[dm-devel] blk-mq request allocation stalls [was: Re: [PATCH v3 0/8] dm: add request-based blk-mq support]

Tue Jan 6 16:15:53 UTC 2015

On 01/06/2015 09:05 AM, Mike Snitzer wrote:
> On Tue, Jan 06 2015 at  4:31am -0500,
> Bart Van Assche <bvanassche at acm.org> wrote:
>
>> On 01/05/15 22:35, Mike Snitzer wrote:
>>> On Fri, Jan 02 2015 at 12:53pm -0500,
>>> Bart Van Assche <bvanassche at acm.org> wrote:
>>>> Thanks, my tests confirm that this patch indeed fixes the issue I had
>>>> reported. Unfortunately this doesn't mean that the blk-mq multipath code
>>>> is already working perfectly. Most of the time I/O requests are
>>>> processed within the expected time but sometimes I/O processing takes
>>>> much more time than what I expected:
>>>>
>>>> # /usr/bin/time -f %e mkfs.xfs -f /dev/dm-0 >/dev/null
>>>> 0.02
>>>> # /usr/bin/time -f %e mkfs.xfs -f /dev/dm-0 >/dev/null
>>>> 0.02
>>>> # /usr/bin/time -f %e mkfs.xfs -f /dev/dm-0 >/dev/null
>>>> 8.68
>>>>
>>>> However, if I run the same command on the underlying device it always
>>>> completes within the expected time.
>>>
>>> I don't have very large blk-mq devices, but I can work on that.
>>> How large is the blk-mq device in question?
>>>
>>> Also, how much memory does the system have?  Is memory fragmented at
>>> all?  With this change the requests are cloned using memory allocated
>>> from block core's blk_get_request (rather than a dedicated mempool in DM
>>> core).
>>>
>>> Any chance you could use 'perf record' to try to analyze where the
>>> kernel is spending its time?
>>
>> Hello Mike,
>>
>> The device used in this test was a tmpfs file with a size of 16 MB. That
>> file had been created as follows: dd if=/dev/zero of=/dev/vdisk bs=1M
>> count=16. The initiator and target systems did have enough memory to keep
>> this tmpfs file in RAM all the time (32 GB and 4 GB respectively).
>>
>> For the runs that took much longer than expected the CPU load was low.
>> This probably means that the system was waiting for one or another I/O
>> timer to expire.
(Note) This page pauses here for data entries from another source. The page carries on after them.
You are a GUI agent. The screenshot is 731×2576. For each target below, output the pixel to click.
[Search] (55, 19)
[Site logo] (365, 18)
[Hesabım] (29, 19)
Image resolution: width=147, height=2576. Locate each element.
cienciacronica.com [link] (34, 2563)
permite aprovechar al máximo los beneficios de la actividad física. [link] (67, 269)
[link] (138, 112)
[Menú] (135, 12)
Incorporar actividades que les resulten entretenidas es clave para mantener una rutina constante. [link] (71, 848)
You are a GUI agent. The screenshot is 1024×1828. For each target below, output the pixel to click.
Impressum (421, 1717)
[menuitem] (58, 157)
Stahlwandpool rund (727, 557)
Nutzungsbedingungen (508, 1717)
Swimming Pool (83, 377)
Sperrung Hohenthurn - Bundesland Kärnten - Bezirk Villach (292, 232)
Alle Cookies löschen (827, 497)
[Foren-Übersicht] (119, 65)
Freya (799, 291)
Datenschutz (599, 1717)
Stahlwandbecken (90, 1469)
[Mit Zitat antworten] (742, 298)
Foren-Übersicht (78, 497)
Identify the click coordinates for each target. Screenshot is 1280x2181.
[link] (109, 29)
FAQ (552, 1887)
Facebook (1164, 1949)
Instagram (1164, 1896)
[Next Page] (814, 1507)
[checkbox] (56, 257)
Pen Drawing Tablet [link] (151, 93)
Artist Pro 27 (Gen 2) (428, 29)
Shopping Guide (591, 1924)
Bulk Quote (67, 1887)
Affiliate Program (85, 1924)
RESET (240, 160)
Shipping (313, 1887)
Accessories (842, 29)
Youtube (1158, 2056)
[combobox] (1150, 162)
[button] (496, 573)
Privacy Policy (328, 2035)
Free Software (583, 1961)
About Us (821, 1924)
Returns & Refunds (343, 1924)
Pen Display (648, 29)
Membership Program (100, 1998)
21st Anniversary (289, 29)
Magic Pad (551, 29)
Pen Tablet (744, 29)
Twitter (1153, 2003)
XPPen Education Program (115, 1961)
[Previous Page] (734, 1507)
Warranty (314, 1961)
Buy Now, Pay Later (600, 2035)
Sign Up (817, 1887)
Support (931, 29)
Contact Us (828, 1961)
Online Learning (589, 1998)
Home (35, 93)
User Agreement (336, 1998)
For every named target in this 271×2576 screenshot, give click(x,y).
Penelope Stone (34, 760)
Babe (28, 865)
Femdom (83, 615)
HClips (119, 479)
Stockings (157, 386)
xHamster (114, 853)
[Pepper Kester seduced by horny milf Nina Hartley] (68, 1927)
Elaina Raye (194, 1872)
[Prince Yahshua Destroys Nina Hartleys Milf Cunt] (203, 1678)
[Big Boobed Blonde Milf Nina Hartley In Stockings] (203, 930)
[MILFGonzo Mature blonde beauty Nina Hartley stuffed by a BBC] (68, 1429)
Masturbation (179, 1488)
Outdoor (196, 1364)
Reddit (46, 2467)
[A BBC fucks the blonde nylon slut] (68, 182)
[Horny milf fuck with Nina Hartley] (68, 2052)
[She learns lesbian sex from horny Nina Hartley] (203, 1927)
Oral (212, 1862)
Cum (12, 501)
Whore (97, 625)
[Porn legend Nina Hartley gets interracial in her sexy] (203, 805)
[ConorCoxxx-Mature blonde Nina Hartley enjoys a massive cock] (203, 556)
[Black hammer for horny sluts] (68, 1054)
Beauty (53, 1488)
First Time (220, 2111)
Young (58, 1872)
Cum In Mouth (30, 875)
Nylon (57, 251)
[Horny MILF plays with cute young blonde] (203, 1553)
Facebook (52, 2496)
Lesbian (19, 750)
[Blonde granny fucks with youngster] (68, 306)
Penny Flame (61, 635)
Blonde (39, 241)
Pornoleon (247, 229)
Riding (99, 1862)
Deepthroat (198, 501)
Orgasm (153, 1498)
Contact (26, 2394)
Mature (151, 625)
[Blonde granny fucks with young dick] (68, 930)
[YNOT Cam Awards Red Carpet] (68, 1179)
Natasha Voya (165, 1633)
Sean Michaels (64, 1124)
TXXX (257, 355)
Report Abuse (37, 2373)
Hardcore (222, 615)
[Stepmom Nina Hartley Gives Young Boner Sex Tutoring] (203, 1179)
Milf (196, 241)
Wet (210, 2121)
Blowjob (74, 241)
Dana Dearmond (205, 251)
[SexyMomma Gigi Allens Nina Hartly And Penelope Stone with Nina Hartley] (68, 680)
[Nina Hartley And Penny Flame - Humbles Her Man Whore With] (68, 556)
The output triggered by "echo w > /proc/sysrq-trigger"
>> during a run that took longer than expected was as follows:
>>
>> SysRq : Show Blocked State
>>    task                        PC stack   pid father
>> kdmwork-253:0   D ffff8807c1fd3b78     0 10396      2 0x00000000
>>   ffff8807c1fd3b78 ffff88083b6b6cc0 0000000000012ec0 ffff8807c1fd3fd8
>>   0000000000012ec0 ffff880824225aa0 ffff88083b6b6cc0 ffff88081b0cb2c0
>>   ffff88085fc537c8 ffff8807c1fd3c98 ffff8807f7a99d70 ffffe8ffffc43bc0
>> Call Trace:
>>   [<ffffffff814d5230>] io_schedule+0xa0/0x130
>>   [<ffffffff8125a3f7>] bt_get+0x117/0x1b0
>>   [<ffffffff81256580>] ? blk_mq_queue_enter+0x30/0x2a0
>>   [<ffffffff81094cf0>] ? prepare_to_wait_event+0x110/0x110
>>   [<ffffffff8125a76f>] blk_mq_get_tag+0x9f/0xd0
>>   [<ffffffff8125591b>] __blk_mq_alloc_request+0x1b/0x210
>>   [<ffffffff812571c9>] blk_mq_alloc_request+0x139/0x150
>>   [<ffffffff8124c16e>] blk_get_request+0x2e/0xe0
>>   [<ffffffff8109a60d>] ? trace_hardirqs_on+0xd/0x10
>>   [<ffffffffa07f7d0f>] __multipath_map.isra.15+0x1cf/0x210 [dm_multipath]
>>   [<ffffffffa07f7d6a>] multipath_clone_and_map+0x1a/0x20 [dm_multipath]
>>   [<ffffffffa039dbb5>] map_tio_request+0x1d5/0x3a0 [dm_mod]
>>   [<ffffffff8109a53d>] ? trace_hardirqs_on_caller+0xfd/0x1c0
>>   [<ffffffff81075cbe>] kthread_worker_fn+0x7e/0x1b0
>>   [<ffffffff81075c40>] ? __init_kthread_worker+0x60/0x60
>>   [<ffffffff81075bc8>] kthread+0xf8/0x110
>>   [<ffffffff81075ad0>] ? kthread_create_on_node+0x210/0x210
>>   [<ffffffff814dacac>] ret_from_fork+0x7c/0xb0
>>   [<ffffffff81075ad0>] ? kthread_create_on_node+0x210/0x210
>
> Jens,
>
> This stack trace confirms my suspicion that switching DM-multipath over
> to allocating clone requests via blk_get_request (rather than using a
> dedicated mempool in DM core) is the cause of the slowdown that Bart has
> experienced.
>
> Given blk_mq_get_tag() looks to be the culprit is there anything we can
> do to speed up blk-mq request allocation?  I'm currently using
> GFP_KERNEL when calling blk_get_request().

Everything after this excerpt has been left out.